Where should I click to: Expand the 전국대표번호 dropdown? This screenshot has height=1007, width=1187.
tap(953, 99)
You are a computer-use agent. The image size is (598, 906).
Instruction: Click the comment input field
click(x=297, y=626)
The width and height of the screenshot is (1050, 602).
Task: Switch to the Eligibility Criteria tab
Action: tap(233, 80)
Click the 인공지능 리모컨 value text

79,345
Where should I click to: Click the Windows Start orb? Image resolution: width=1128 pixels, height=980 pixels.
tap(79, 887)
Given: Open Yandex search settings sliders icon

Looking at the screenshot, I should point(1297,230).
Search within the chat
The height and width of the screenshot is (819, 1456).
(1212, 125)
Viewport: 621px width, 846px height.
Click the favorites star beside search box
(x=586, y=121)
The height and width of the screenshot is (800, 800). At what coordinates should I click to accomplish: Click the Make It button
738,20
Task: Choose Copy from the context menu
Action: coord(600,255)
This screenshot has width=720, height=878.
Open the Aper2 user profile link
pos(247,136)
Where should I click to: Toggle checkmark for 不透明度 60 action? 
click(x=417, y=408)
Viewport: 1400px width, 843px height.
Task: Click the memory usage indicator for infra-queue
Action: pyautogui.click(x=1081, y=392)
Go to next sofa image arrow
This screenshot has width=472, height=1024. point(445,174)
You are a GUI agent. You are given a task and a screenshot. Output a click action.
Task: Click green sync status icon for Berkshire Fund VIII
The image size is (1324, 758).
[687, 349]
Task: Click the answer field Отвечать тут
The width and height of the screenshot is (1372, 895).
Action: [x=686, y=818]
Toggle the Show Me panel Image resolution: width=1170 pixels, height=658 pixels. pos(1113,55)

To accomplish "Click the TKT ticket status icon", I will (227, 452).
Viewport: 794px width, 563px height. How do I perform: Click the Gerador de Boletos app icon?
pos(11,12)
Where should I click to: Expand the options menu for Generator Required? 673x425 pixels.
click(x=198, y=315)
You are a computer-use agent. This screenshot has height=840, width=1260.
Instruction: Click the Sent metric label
====================
▶ Written task
Rewrite the records between the line holding "will (227, 452)." and the line holding "click(x=198, y=315)", inclusive, with the requests included. Scale each coordinate in the answers by 0.95 and round to whole numbers, rounding halves up, while leaving every number in the requests unchanged.

▶ Solution to the problem
To accomplish "Click the TKT ticket status icon", I will (216, 429).
Viewport: 794px width, 563px height. How do I perform: Click the Gerador de Boletos app icon?
pos(10,11)
Where should I click to: Expand the options menu for Generator Required? 673x425 pixels.
click(x=188, y=299)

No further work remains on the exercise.